*** Given data Section Begins ***

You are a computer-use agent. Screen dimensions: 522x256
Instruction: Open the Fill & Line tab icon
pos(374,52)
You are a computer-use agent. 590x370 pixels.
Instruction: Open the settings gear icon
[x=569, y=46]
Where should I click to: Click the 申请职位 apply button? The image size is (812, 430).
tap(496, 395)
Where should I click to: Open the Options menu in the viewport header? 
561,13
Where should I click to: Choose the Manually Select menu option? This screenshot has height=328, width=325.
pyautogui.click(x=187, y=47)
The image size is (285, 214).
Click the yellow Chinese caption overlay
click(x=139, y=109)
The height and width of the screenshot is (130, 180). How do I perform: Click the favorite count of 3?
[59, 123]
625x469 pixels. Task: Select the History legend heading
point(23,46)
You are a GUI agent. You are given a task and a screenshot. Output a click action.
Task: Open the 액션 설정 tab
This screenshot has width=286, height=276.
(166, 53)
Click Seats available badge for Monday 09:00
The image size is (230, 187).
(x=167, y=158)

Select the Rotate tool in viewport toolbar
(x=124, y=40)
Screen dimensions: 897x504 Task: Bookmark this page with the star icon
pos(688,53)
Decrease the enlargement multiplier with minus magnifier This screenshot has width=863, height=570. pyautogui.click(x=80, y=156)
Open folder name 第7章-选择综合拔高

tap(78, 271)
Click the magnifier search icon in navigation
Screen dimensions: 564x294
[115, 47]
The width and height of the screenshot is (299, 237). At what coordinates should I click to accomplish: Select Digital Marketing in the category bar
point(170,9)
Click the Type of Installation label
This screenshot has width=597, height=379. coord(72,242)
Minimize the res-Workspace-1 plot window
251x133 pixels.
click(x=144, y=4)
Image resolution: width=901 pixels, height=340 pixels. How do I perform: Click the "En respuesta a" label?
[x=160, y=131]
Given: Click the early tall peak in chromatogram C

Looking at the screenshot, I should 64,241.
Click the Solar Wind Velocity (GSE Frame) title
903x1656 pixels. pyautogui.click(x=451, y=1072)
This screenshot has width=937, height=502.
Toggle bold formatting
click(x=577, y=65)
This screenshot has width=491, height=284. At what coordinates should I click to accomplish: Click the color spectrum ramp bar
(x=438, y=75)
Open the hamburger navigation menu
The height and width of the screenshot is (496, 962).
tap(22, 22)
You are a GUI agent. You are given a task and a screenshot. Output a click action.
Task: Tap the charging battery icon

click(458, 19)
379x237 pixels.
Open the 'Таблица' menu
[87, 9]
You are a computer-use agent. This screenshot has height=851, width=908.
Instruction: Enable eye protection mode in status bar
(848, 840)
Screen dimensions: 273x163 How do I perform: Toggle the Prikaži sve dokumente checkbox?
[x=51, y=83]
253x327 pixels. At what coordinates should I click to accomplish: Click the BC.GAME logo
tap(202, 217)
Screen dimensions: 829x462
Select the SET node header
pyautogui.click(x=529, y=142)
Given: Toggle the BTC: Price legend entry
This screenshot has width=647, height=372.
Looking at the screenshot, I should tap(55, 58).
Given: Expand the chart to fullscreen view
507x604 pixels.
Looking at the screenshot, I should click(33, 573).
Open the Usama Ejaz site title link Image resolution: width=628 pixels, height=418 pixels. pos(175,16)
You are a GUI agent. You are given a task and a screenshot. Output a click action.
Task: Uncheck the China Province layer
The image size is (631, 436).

*** Given data Section Ends ***

• **Instructions to follow**: Could you reproduce all the records exactly?

• **Solution to this task**:
You are a computer-use agent. Screen dimensions: 522x256
Instruction: Open the Fill & Line tab icon
pos(374,52)
You are a computer-use agent. 590x370 pixels.
Instruction: Open the settings gear icon
[x=569, y=46]
Where should I click to: Click the 申请职位 apply button? The image size is (812, 430).
tap(496, 395)
Where should I click to: Open the Options menu in the viewport header? 
561,13
Where should I click to: Choose the Manually Select menu option? This screenshot has height=328, width=325.
pyautogui.click(x=187, y=47)
The image size is (285, 214).
Click the yellow Chinese caption overlay
click(x=139, y=109)
The height and width of the screenshot is (130, 180). How do I perform: Click the favorite count of 3?
[59, 123]
625x469 pixels. Task: Select the History legend heading
point(23,46)
You are a GUI agent. You are given a task and a screenshot. Output a click action.
Task: Open the 액션 설정 tab
This screenshot has width=286, height=276.
(166, 53)
Click Seats available badge for Monday 09:00
The image size is (230, 187).
(x=167, y=158)

Select the Rotate tool in viewport toolbar
(x=124, y=40)
Screen dimensions: 897x504 Task: Bookmark this page with the star icon
pos(688,53)
Decrease the enlargement multiplier with minus magnifier This screenshot has width=863, height=570. pyautogui.click(x=80, y=156)
Open folder name 第7章-选择综合拔高

tap(78, 271)
Click the magnifier search icon in navigation
Screen dimensions: 564x294
[115, 47]
The width and height of the screenshot is (299, 237). At what coordinates should I click to accomplish: Select Digital Marketing in the category bar
point(170,9)
Click the Type of Installation label
This screenshot has width=597, height=379. coord(72,242)
Minimize the res-Workspace-1 plot window
251x133 pixels.
click(x=144, y=4)
Image resolution: width=901 pixels, height=340 pixels. How do I perform: Click the "En respuesta a" label?
[x=160, y=131]
Given: Click the early tall peak in chromatogram C

Looking at the screenshot, I should 64,241.
Click the Solar Wind Velocity (GSE Frame) title
903x1656 pixels. pyautogui.click(x=451, y=1072)
This screenshot has width=937, height=502.
Toggle bold formatting
click(x=577, y=65)
This screenshot has width=491, height=284. At what coordinates should I click to accomplish: Click the color spectrum ramp bar
(x=438, y=75)
Open the hamburger navigation menu
The height and width of the screenshot is (496, 962).
tap(22, 22)
You are a GUI agent. You are given a task and a screenshot. Output a click action.
Task: Tap the charging battery icon

click(458, 19)
379x237 pixels.
Open the 'Таблица' menu
[87, 9]
You are a computer-use agent. This screenshot has height=851, width=908.
Instruction: Enable eye protection mode in status bar
(848, 840)
Screen dimensions: 273x163 How do I perform: Toggle the Prikaži sve dokumente checkbox?
[x=51, y=83]
253x327 pixels. At what coordinates should I click to accomplish: Click the BC.GAME logo
tap(202, 217)
Screen dimensions: 829x462
Select the SET node header
pyautogui.click(x=529, y=142)
Given: Toggle the BTC: Price legend entry
This screenshot has width=647, height=372.
Looking at the screenshot, I should tap(55, 58).
Given: Expand the chart to fullscreen view
507x604 pixels.
Looking at the screenshot, I should click(33, 573).
Open the Usama Ejaz site title link Image resolution: width=628 pixels, height=418 pixels. pos(175,16)
You are a GUI agent. You are given a task and a screenshot. Output a click action.
Task: Uncheck the China Province layer
The image size is (631, 436).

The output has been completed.